## BEGIN RECORDS PROVIDED

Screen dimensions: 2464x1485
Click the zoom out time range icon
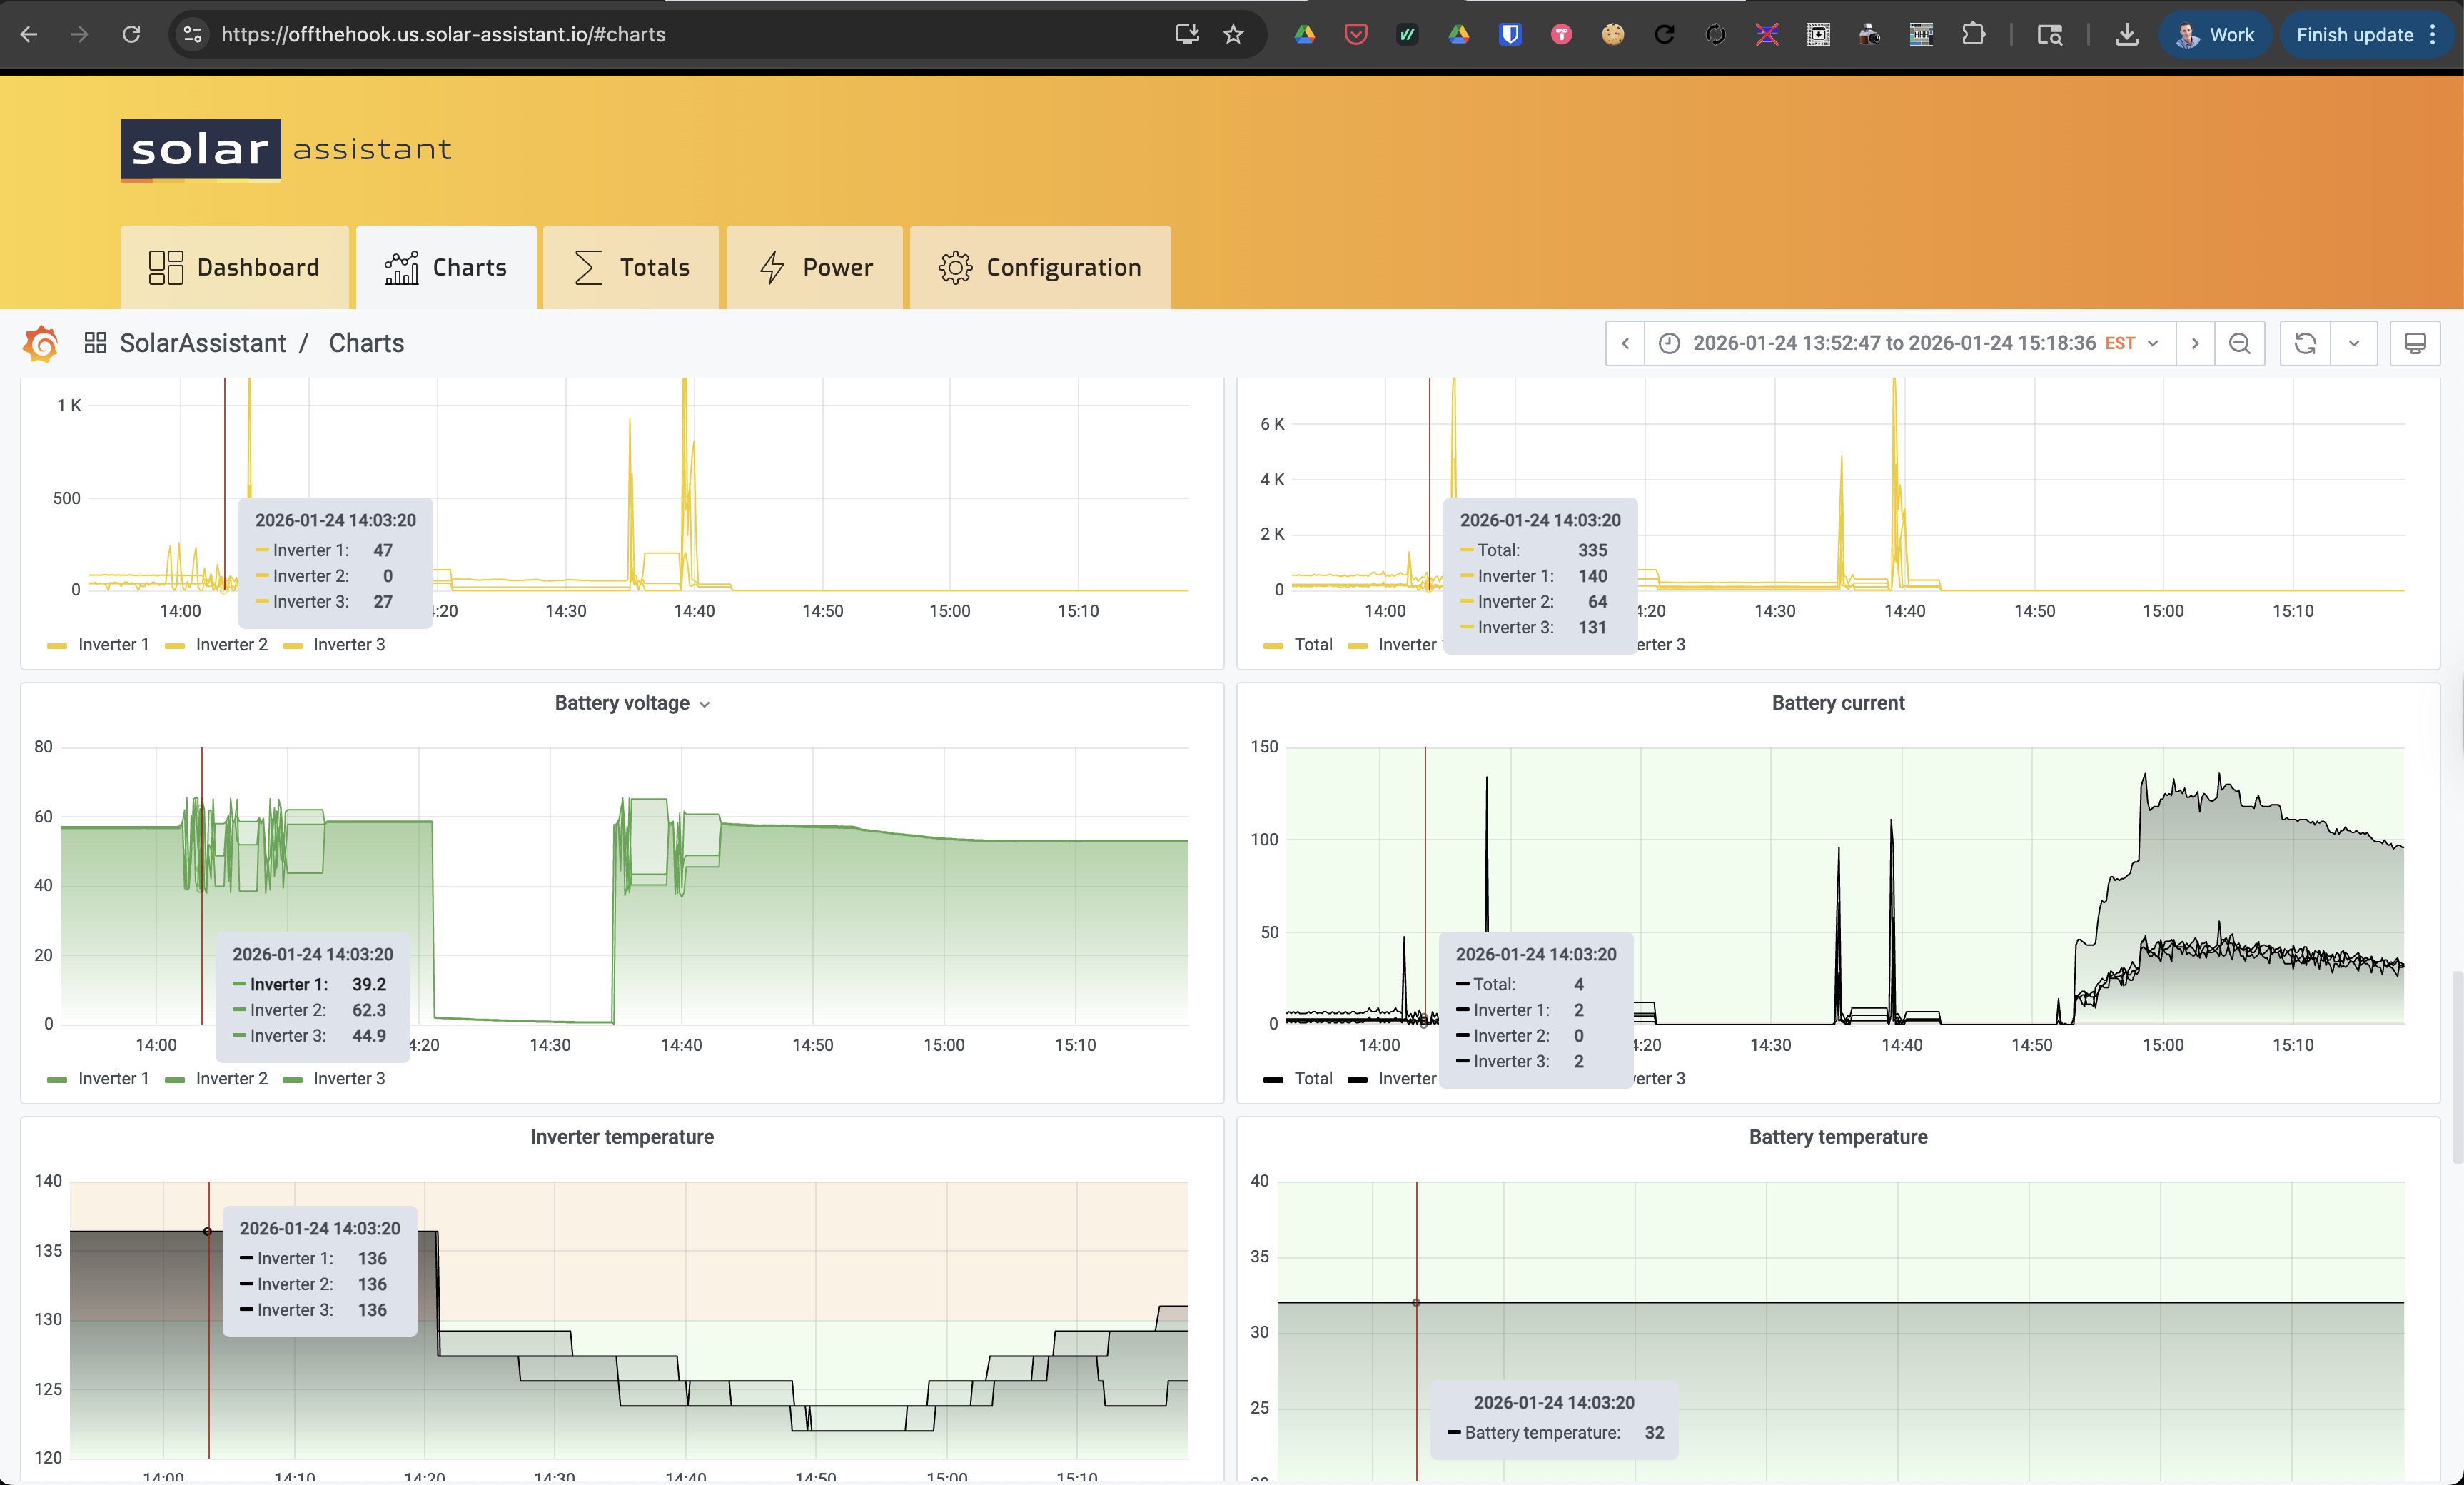pyautogui.click(x=2239, y=343)
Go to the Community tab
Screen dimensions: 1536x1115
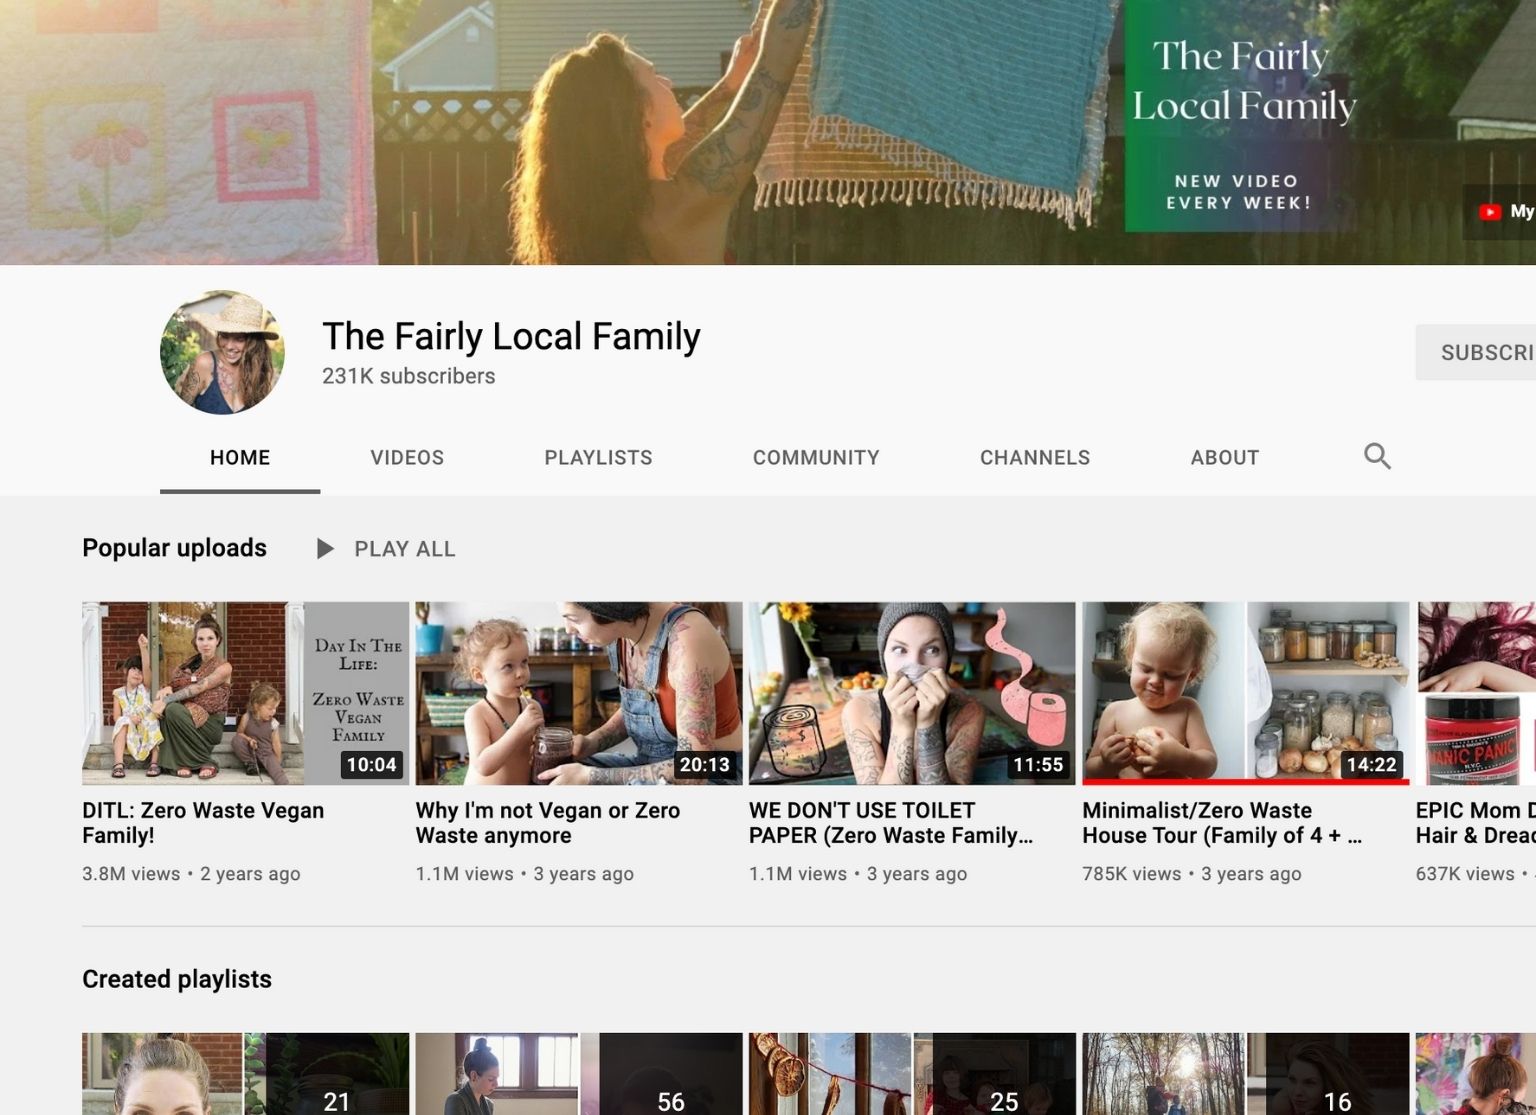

## END RECORDS PROVIDED

TASK GOAL - Format the rows above as a Markdown table with two columns, No and Line: number each line and put its text beside it, skipping any blank lines. Leave the pictures out of the table.

EXPECTED OUTPUT -
| No | Line |
|---|---|
| 1 | Screen dimensions: 2464x1485 |
| 2 | Click the zoom out time range icon |
| 3 | pyautogui.click(x=2239, y=343) |
| 4 | Go to the Community tab |
| 5 | Screen dimensions: 1536x1115 |